Da bravo segugio le seguii e scorsi
la sua figura,
circondata da altissimi alberi, accasciata su un masso; il volto rigato
di
lacrime e nascosto tra le mani.
Muovendomi di soppiatto riuscii ad
arrivarle dinnanzi e mi
inginocchiai davanti a lei.
-
Lizzie…-
sussurrai, mentre qualche fiocco di neve mi
cadeva fra i capelli .
-
Perché
non me l’hai detto, Jacob?- sibilò, senza
allontanare le mani dal viso ed assestandomi un calcio nel ventre.
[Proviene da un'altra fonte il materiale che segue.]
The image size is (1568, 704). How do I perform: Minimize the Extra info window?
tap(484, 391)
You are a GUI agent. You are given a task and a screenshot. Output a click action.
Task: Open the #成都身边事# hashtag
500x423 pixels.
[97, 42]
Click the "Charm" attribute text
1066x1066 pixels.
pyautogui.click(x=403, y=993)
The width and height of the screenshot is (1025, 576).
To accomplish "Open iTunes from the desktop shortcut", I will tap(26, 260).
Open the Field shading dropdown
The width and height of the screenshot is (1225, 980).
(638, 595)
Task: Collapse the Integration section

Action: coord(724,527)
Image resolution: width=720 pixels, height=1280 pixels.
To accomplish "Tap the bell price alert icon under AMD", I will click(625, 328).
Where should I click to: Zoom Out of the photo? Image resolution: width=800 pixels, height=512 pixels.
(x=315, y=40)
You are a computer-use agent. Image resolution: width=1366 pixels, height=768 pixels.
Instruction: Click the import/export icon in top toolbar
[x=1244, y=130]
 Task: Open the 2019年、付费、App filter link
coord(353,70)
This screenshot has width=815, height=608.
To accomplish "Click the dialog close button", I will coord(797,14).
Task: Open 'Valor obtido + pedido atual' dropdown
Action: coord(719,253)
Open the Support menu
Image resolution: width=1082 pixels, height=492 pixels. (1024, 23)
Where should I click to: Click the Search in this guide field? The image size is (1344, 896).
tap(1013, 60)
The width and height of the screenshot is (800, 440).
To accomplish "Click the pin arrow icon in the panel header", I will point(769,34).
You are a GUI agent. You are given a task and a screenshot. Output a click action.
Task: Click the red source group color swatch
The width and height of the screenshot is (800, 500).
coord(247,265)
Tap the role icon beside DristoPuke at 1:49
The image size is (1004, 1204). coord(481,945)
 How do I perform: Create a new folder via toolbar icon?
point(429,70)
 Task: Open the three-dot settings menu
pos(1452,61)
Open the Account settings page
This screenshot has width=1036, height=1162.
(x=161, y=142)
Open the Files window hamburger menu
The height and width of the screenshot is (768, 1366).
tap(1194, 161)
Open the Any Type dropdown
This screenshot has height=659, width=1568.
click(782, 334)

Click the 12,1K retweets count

Mi afflosciai letteralmente sulle sue
gambe, senza respiro,
mentre lei continuava:
-
ormai ricordo
tutto. Perché non mi hai detto nulla,
Jacob?-
-
temevo di
perderti; è successo già una volta e non lo
sopporterei ancora…- mi giustificai, sentivo ancora le
lacrime in agguato.
-
Io ti amo,
Jacob. Non capisci che quando ti ho allontanato, ho dovuto
farlo? Perché altrimenti saresti stato in pericolo?- mi
spiegò, con la voce rotta.- e adesso, portandomi in mezzo ai
tuoi amici, stai
facendo rischiare la vita anche a loro! L’hai già
incontrato una volta, e
dovresti aver capito che Julian non ha la testa a posto. Mi troverebbe
dovunque. Sai che ha ucciso mio padre? Sono dovuta correre in Alaska
per
fargliela pagare, a quel…- iniziò, ma si
trattenne, e la rabbia la avvolse come
un’aura, che sentivo scrosciare addosso a me come
un’onda.
-
Lo so,
l’ho capito.- la interruppi. Quello che non
avevo capito era perché lui la odiava tanto? E, il suo odio
era davvero così
profondo da spingerlo ad ucciderla?- poco dopo che mi hai mandato via,
sono
tornato a casa tua, perché non riuscivo a strati lontano, e
lì ho incontrato le
tue amiche- e colleghe- Esther e Danielle. Mentre loro mi spiegavano
che Julian
ha ucciso tuo padre, sono riuscito a salvarle dalla bomba che ha
distrutto la
tua casa; e che, per inciso, era stata messa da Julian.
Così, siamo volati in
Alaska per salvarti, perché sapevamo che eri in pericolo.
Quando sono arrivato
nella grotta in cui avevi lottato con Julian, l’ho messo
fuori combattimento…-
raccontai.
-
Strano…non
devo averti visto, mi ricordo solo di un
lupo…- mi fece quasi ridere il fatto che avesse volutamente
eluso le mie mille
domande sul tipo di lavoro che faceva, che l’aveva esposta a
tante pericolose situazioni;
così come mi trattenni a fatica dall’osservare
come mai non avesse battuto
ciglio a proposito di ciò che le avevo detto sulla sua casa.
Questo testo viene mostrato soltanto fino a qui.